Supplied text:
○ ○ ○

Ok, yes, I’m sorry, it’s yet another looong quote. But it’s worth it. Read it if you want to see Steven Johnson, a most lucid man, at his most lucid, at his most techno-lyricist. Read it if you want to know how interfaces are our culture’s cathedrals, why interface design is the art form of our century, and why I’ll spend the next decade trying to master it. Read it as a favor. To me. To you.

And yet against all that dislocation and overload and multiplicity there is the interface. Most of the time we talk about the graphic interface as though it were a logical culmination of the digital revolution, its crowning glory, but the truth is, the interface serves largely as a corrective to the forces unleashed by the information age. Whenever I find myself being swayed by the fragmentation jeremiads, I like to sit down at my computer and go through the usual routines—check my e-mail, rearrange my desktop, log on to the Web—and concentrate all the while on what is really happening as I do these things. Because what is really happening, not on the screen but down in the innards of the machine itself, or out on the great expanses of the Internet, what is happening in that world is literally unimaginable. What is happening is that billions of tiny pulses of electricity are hurtling through silicon conduits, like an entire planet’s worth of digital automobiles making their way across the grid of a single microchip. And all those pulses self-organize into larger shapes and patterns, into assembly codes, machine languages, instruction sets. Some of these ethereal languages then transform themselves into flashes of light, or audio waveforms, and depart en masse from my machine into the sprawling backbone of the Net, where they disperse into countless separate units, and then thread their way through thousands of other microchips, before reuniting at their destination.

○ ○ ○

Goal:
In the passage on interfaces, name every routine the writer performs when sitting down at the computer.

Dataset section:

○ ○ ○

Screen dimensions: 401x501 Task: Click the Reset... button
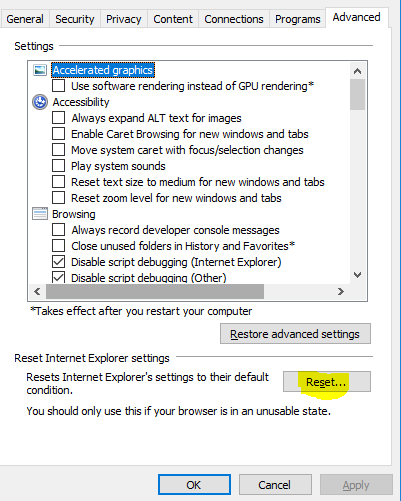point(327,382)
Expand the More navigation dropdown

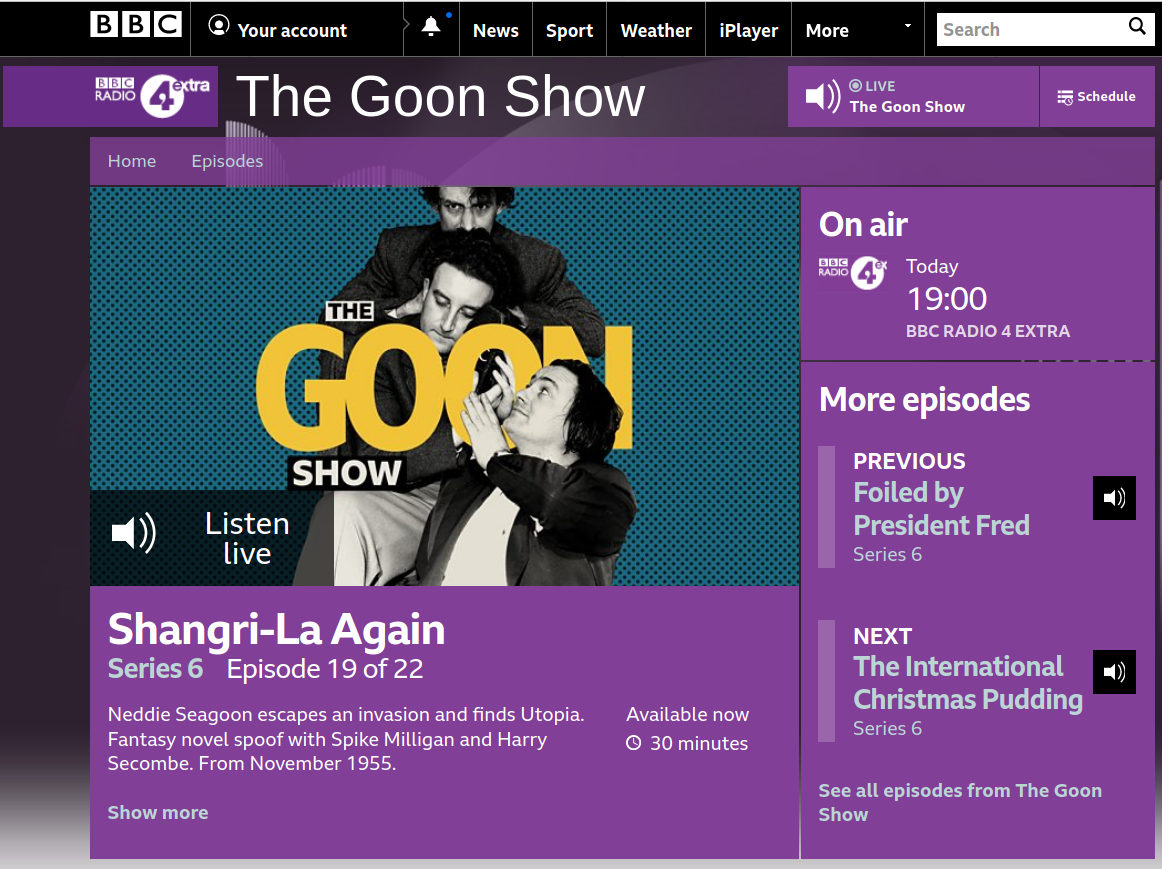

○ ○ ○

Complete answer:
- Check e-mail
- Rearrange the desktop
- Log on to the Web